EXERCISE
Repeat verbatim each line from the line with "Where should I" to the end of the entries. Pictures do not belong in the copy.

DATA TO PROCESS

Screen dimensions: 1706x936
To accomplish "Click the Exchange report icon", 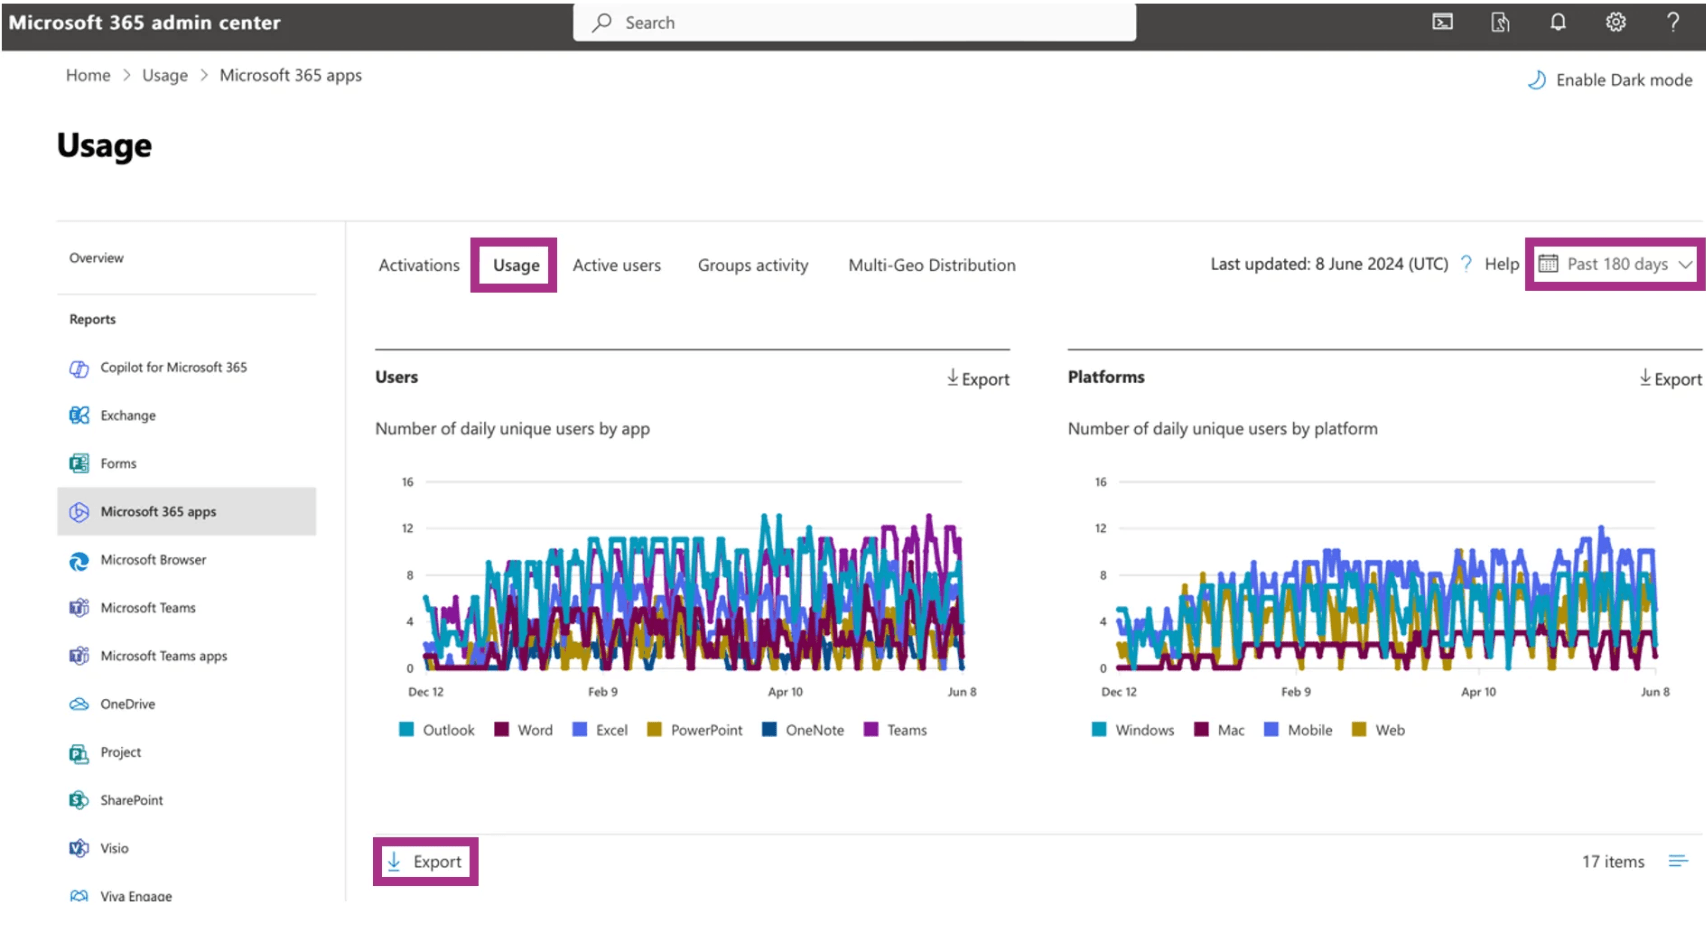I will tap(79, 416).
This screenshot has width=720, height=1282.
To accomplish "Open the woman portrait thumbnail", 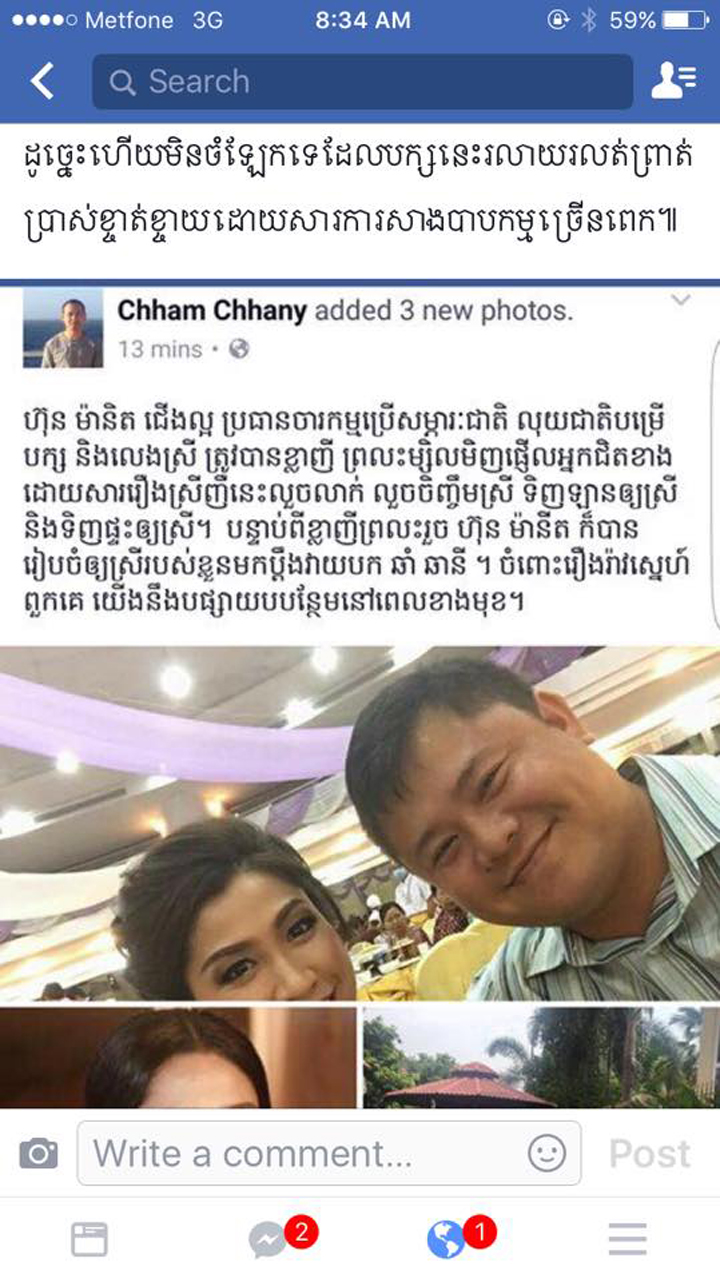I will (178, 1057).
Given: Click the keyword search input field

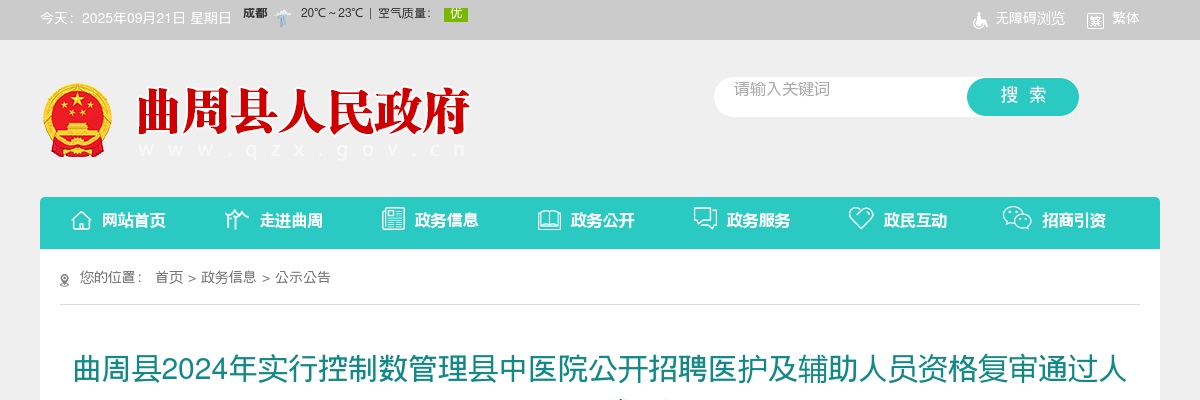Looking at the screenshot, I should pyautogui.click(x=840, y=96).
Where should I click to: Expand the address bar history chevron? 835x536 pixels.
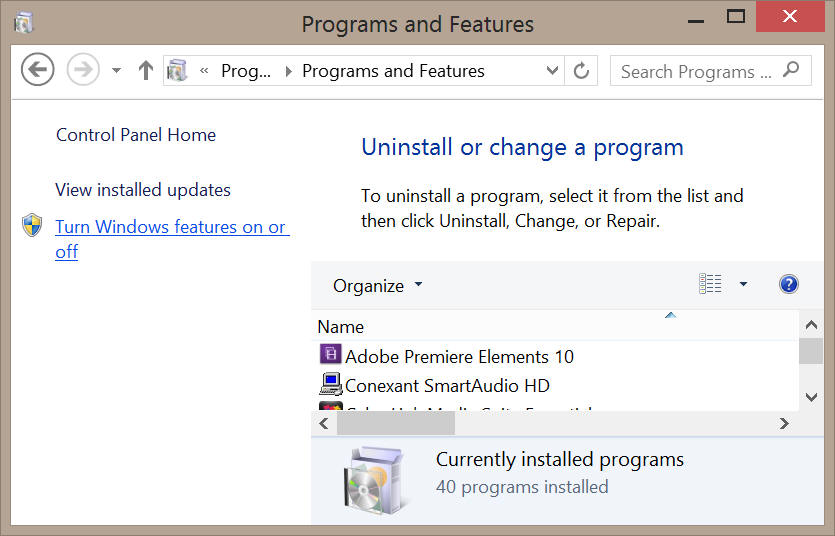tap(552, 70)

RESPONSE FOR THIS EXERCISE
Where should I click to: Expand the address bar history chevron? 835x536 pixels.
tap(552, 70)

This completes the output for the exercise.